• **Your task**
Reproduce the lines below, substituting "Display size:" for every occurrence of "Image resolution:" and leaving everything else unchanged.
◆ ◆ ◆ ◆ ◆
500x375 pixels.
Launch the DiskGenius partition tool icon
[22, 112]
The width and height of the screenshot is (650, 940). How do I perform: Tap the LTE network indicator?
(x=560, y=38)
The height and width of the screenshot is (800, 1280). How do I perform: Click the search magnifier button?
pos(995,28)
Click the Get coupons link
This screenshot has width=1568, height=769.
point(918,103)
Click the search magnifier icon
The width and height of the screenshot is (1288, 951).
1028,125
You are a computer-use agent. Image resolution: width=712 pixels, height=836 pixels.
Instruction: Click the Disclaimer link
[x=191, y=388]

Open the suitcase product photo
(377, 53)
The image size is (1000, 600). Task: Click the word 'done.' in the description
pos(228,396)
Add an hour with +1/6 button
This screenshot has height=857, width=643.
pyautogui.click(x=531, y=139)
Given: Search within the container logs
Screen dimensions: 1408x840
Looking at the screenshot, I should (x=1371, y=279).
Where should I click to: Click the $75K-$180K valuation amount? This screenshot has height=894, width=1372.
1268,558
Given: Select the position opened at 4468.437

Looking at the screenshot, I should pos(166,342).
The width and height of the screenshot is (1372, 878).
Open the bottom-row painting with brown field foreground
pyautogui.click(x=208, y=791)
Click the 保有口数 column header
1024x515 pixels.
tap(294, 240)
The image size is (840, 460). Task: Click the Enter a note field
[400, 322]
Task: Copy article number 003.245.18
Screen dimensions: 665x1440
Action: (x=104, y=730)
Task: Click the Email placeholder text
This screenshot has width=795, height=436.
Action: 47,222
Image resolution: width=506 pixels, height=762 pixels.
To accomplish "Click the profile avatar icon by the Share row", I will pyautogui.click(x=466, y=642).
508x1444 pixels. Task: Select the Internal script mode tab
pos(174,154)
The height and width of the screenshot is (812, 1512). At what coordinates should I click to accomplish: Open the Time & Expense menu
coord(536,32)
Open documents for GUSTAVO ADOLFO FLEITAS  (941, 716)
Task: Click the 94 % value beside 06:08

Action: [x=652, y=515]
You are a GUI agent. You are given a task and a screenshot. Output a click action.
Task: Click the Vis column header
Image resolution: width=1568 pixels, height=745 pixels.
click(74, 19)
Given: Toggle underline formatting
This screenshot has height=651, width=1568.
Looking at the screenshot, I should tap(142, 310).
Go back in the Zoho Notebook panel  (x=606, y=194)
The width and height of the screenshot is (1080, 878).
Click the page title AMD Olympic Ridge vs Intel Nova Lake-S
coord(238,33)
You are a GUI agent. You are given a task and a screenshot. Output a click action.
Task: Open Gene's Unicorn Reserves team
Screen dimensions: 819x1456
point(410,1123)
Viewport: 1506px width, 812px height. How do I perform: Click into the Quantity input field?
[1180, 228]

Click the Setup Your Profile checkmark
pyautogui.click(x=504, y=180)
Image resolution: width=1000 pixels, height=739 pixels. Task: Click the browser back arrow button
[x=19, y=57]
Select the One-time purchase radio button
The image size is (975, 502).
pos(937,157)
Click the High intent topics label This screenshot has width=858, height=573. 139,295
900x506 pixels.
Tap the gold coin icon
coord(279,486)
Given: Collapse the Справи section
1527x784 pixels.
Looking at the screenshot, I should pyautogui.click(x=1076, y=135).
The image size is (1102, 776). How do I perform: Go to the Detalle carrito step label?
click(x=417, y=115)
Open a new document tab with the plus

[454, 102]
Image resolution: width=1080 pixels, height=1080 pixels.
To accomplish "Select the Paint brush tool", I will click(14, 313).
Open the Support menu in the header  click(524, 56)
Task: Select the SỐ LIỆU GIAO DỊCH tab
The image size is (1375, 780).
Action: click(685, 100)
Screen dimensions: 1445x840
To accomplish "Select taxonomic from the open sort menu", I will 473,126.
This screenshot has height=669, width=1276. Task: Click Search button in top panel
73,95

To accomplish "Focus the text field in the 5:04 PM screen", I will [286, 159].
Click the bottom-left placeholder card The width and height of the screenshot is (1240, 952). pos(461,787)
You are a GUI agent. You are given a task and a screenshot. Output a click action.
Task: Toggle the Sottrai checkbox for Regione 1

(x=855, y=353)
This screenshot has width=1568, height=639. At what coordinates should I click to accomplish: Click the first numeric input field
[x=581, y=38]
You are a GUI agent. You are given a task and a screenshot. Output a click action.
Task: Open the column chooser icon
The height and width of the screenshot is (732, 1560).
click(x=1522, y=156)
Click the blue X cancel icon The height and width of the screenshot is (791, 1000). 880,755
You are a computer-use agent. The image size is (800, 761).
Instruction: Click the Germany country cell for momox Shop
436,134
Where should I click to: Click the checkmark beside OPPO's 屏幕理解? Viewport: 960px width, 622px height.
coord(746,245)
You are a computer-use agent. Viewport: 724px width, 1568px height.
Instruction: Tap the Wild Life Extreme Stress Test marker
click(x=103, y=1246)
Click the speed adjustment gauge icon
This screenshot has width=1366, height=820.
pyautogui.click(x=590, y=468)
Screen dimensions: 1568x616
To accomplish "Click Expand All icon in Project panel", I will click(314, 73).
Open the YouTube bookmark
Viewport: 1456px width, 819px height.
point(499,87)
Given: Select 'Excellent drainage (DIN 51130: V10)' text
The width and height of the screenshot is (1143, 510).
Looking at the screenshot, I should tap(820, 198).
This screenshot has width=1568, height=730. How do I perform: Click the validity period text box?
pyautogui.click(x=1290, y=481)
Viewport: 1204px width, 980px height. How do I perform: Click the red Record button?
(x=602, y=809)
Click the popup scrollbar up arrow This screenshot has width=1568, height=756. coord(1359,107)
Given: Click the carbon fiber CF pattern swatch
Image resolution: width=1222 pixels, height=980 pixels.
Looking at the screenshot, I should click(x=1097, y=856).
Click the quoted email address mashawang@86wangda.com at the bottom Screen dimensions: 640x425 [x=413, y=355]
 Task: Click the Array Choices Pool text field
◆ ◆ ◆ ◆ ◆
• **Response**
500x375 pixels.
Launch the DiskGenius partition tool icon
[22, 112]
The width and height of the screenshot is (650, 940). How do I perform: Tap the LTE network indicator?
(x=560, y=38)
The height and width of the screenshot is (800, 1280). How do I perform: Click the search magnifier button?
pos(995,28)
Click the Get coupons link
This screenshot has width=1568, height=769.
point(918,103)
Click the search magnifier icon
The width and height of the screenshot is (1288, 951).
1028,125
You are a computer-use agent. Display size: width=712 pixels, height=836 pixels.
Instruction: Click the Disclaimer link
[x=191, y=388]

Open the suitcase product photo
(377, 53)
The image size is (1000, 600). Task: Click the word 'done.' in the description
pos(228,396)
Add an hour with +1/6 button
This screenshot has height=857, width=643.
pyautogui.click(x=531, y=139)
Given: Search within the container logs
Screen dimensions: 1408x840
Looking at the screenshot, I should (x=1371, y=279).
Where should I click to: Click the $75K-$180K valuation amount? This screenshot has height=894, width=1372.
1268,558
Given: Select the position opened at 4468.437

Looking at the screenshot, I should pos(166,342).
The width and height of the screenshot is (1372, 878).
Open the bottom-row painting with brown field foreground
pyautogui.click(x=208, y=791)
Click the 保有口数 column header
1024x515 pixels.
tap(294, 240)
The image size is (840, 460). Task: Click the Enter a note field
[400, 322]
Task: Copy article number 003.245.18
Screen dimensions: 665x1440
Action: (x=104, y=730)
Task: Click the Email placeholder text
This screenshot has width=795, height=436.
Action: 47,222
Display size: width=506 pixels, height=762 pixels.
To accomplish "Click the profile avatar icon by the Share row", I will pyautogui.click(x=466, y=642).
508x1444 pixels. Task: Select the Internal script mode tab
pos(174,154)
The height and width of the screenshot is (812, 1512). At what coordinates should I click to accomplish: Open the Time & Expense menu
coord(536,32)
Open documents for GUSTAVO ADOLFO FLEITAS  (941, 716)
Task: Click the 94 % value beside 06:08

Action: [x=652, y=515]
You are a GUI agent. You are given a task and a screenshot. Output a click action.
Task: Click the Vis column header
Display size: width=1568 pixels, height=745 pixels.
click(74, 19)
Given: Toggle underline formatting
This screenshot has height=651, width=1568.
Looking at the screenshot, I should tap(142, 310).
Go back in the Zoho Notebook panel  (x=606, y=194)
The width and height of the screenshot is (1080, 878).
Click the page title AMD Olympic Ridge vs Intel Nova Lake-S
coord(238,33)
You are a GUI agent. You are given a task and a screenshot. Output a click action.
Task: Open Gene's Unicorn Reserves team
Screen dimensions: 819x1456
point(410,1123)
Viewport: 1506px width, 812px height. How do I perform: Click into the Quantity input field?
[1180, 228]

Click the Setup Your Profile checkmark
pyautogui.click(x=504, y=180)
Display size: width=1000 pixels, height=739 pixels. Task: Click the browser back arrow button
[x=19, y=57]
Select the One-time purchase radio button
The image size is (975, 502).
pos(937,157)
Click the High intent topics label This screenshot has width=858, height=573. 139,295
900x506 pixels.
Tap the gold coin icon
coord(279,486)
Given: Collapse the Справи section
1527x784 pixels.
Looking at the screenshot, I should pyautogui.click(x=1076, y=135).
The image size is (1102, 776). How do I perform: Go to the Detalle carrito step label?
click(x=417, y=115)
Open a new document tab with the plus

[454, 102]
Display size: width=1080 pixels, height=1080 pixels.
To accomplish "Select the Paint brush tool", I will click(14, 313).
Open the Support menu in the header  click(524, 56)
Task: Select the SỐ LIỆU GIAO DỊCH tab
The image size is (1375, 780).
Action: click(685, 100)
Screen dimensions: 1445x840
To accomplish "Select taxonomic from the open sort menu", I will 473,126.
This screenshot has height=669, width=1276. Task: Click Search button in top panel
73,95

To accomplish "Focus the text field in the 5:04 PM screen", I will [286, 159].
Click the bottom-left placeholder card The width and height of the screenshot is (1240, 952). pos(461,787)
You are a GUI agent. You are given a task and a screenshot. Output a click action.
Task: Toggle the Sottrai checkbox for Regione 1

(x=855, y=353)
This screenshot has width=1568, height=639. At what coordinates should I click to accomplish: Click the first numeric input field
[x=581, y=38]
You are a GUI agent. You are given a task and a screenshot. Output a click action.
Task: Open the column chooser icon
The height and width of the screenshot is (732, 1560).
click(x=1522, y=156)
Click the blue X cancel icon The height and width of the screenshot is (791, 1000). 880,755
You are a computer-use agent. The image size is (800, 761).
Instruction: Click the Germany country cell for momox Shop
436,134
Where should I click to: Click the checkmark beside OPPO's 屏幕理解? Viewport: 960px width, 622px height.
coord(746,245)
You are a computer-use agent. Viewport: 724px width, 1568px height.
Instruction: Tap the Wild Life Extreme Stress Test marker
click(x=103, y=1246)
Click the speed adjustment gauge icon
This screenshot has width=1366, height=820.
pyautogui.click(x=590, y=468)
Screen dimensions: 1568x616
To accomplish "Click Expand All icon in Project panel", I will click(314, 73).
Open the YouTube bookmark
Viewport: 1456px width, 819px height.
point(499,87)
Given: Select 'Excellent drainage (DIN 51130: V10)' text
The width and height of the screenshot is (1143, 510).
Looking at the screenshot, I should tap(820, 198).
This screenshot has width=1568, height=730. How do I perform: Click the validity period text box?
pyautogui.click(x=1290, y=481)
Viewport: 1204px width, 980px height. How do I perform: Click the red Record button?
(x=602, y=809)
Click the popup scrollbar up arrow This screenshot has width=1568, height=756. coord(1359,107)
Given: Click the carbon fiber CF pattern swatch
Display size: width=1222 pixels, height=980 pixels.
Looking at the screenshot, I should click(x=1097, y=856).
Click the quoted email address mashawang@86wangda.com at the bottom Screen dimensions: 640x425 [x=413, y=355]
 Task: Click the Array Choices Pool text field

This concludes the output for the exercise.